An example of a distill-style blog post highlighting key insights

Matrix Insights

• Remarkable Fact 1: When $A$ and $B$ are $n\times m$ matrices, both $A^\top B$ and $B^\top A$ exhibit a striking similarity in their reduced spectra. Specifically, if $m>n$, then one of them contains $m-n$ zero eigenvalues. This assertion is grounded in determinant and characteristic polynomials, as demonstrated in this proof.

• Valuable Linear Algebra Identities:

  • Equation 1: \(Tr(A^k)=\sum_{i=1}^n \lambda_i(A)^k\)
  • Equation 2: \(Tr((A^*A)^k) = \sum_{i=1}^n \sigma_i(A)^{2k}\)
  • Equation 3: \(\log\det(A-z I_n)=\sum_{i=1}^n \log|\lambda_i(A)-z|=\sum_{i=1}^n\log|\sigma_i(A-z I)|\)
  • Equation 4: \(\log\det(A)=\sum_{i=1}^n|dist(X_i,span(X_1,\dots,X_{i-1}))|\)

Mathematical Concepts

• Lindenbert’s Exchange Method: This method, explained in detail in Tao’s presentation, involves two key steps:
  1. The Gaussian Case: Demonstrating the validity of the law when all underlying random variables are Gaussian.
  2. Invariance: Showing that the limiting distribution remains unchanged when non-Gaussian random variables are replaced by Gaussian random variables.

• Weyl Inequality: For symmetric $n\times n$ matrices $S$ and $T$, the Weyl inequality states: \begin{align} \max_i |\lambda_i(S) -\lambda_i(T)| \le |S - T| \end{align} This inequality offers a powerful tool to bound the eigenvalues of perturbed matrices.

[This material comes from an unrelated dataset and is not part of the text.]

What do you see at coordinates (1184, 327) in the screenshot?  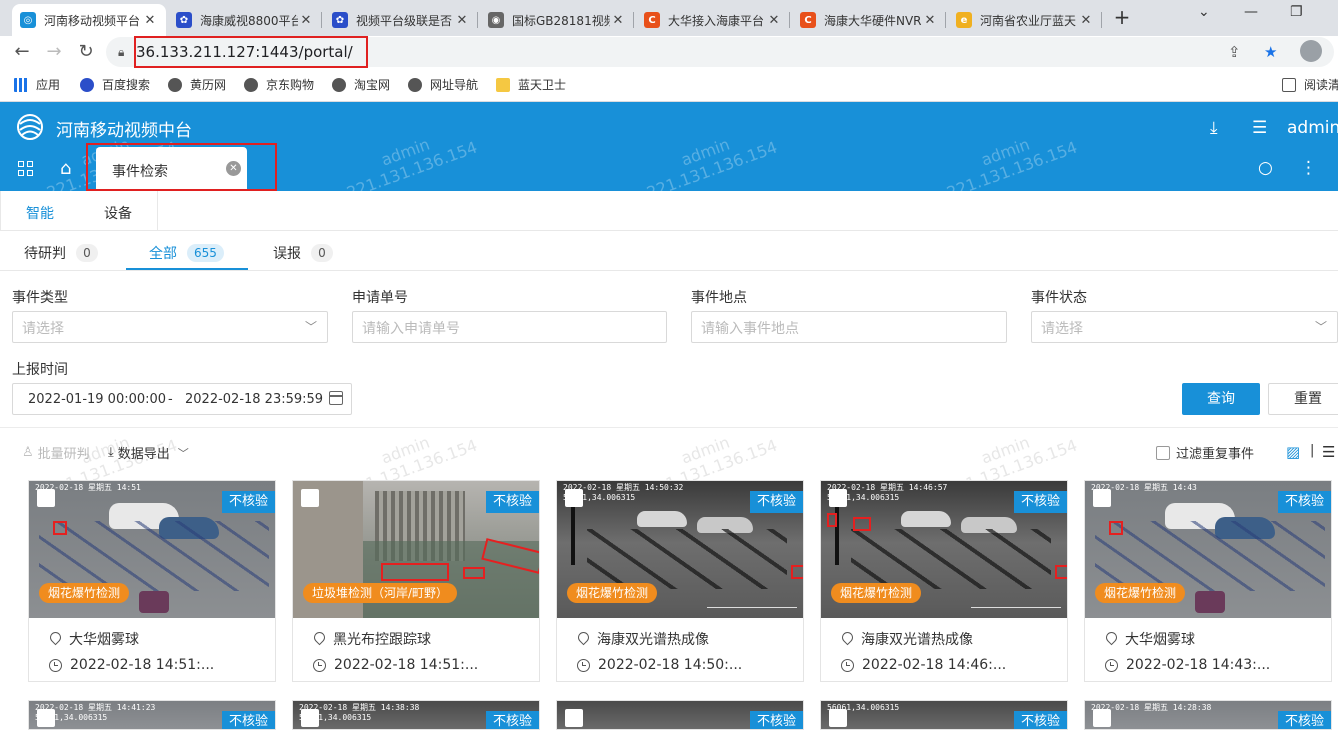 I see `status-select: 请选择 ﹀` at bounding box center [1184, 327]. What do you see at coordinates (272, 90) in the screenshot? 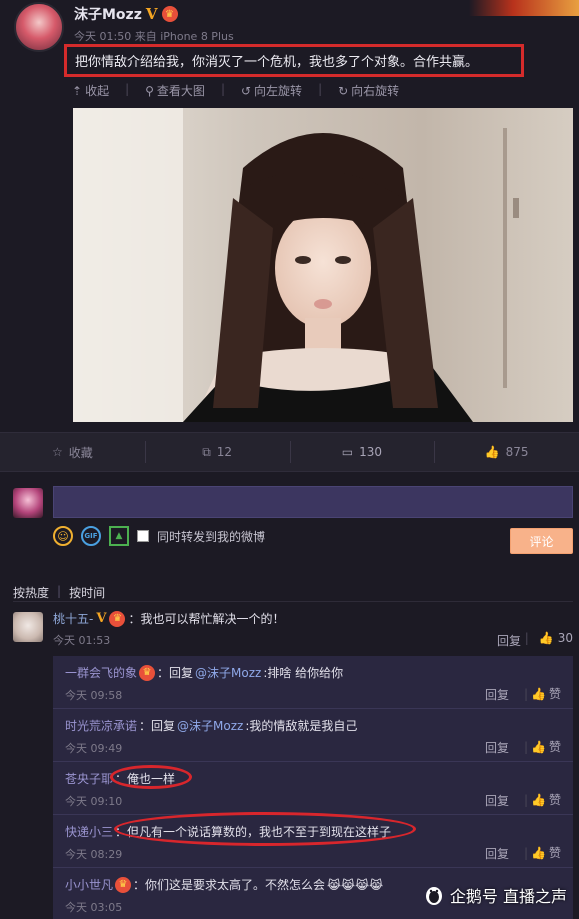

• Hoffman-Wielandt Inequality: This inequality relates to the deviation of eigenvalues based on the Frobenius norm of deviations: \begin{align} \sum_{i=1}^n\ (\lambda_i(A)-\lambda_i(B))^2 \le |B|_F^2 \end{align} For more information, refer to Jalil Chafai’s blog and Tao’s Blog.

• Davis-Kahan Theorem: When $S$ and $T$ are symmetric matrices, and the $i$-th eigenvalue of $S$ is well-separated, the Davis-Kahan theorem states: \begin{align} \max_{j\neq i}|\lambda_i(S)-\lambda_j(S)|\ge \delta \implies \sin\angle(v_i(S),v_i(T)) \le \frac{|S-T|}{\delta} \end{align} This result provides insights into the closeness of eigenvectors.

Convexity in Symmetric Matrices

• Convexity of Trace Exponential Function: The trace exponential function, defined as $f(X):=\exp\tr(X)$, is convex in the space of symmetric matrices.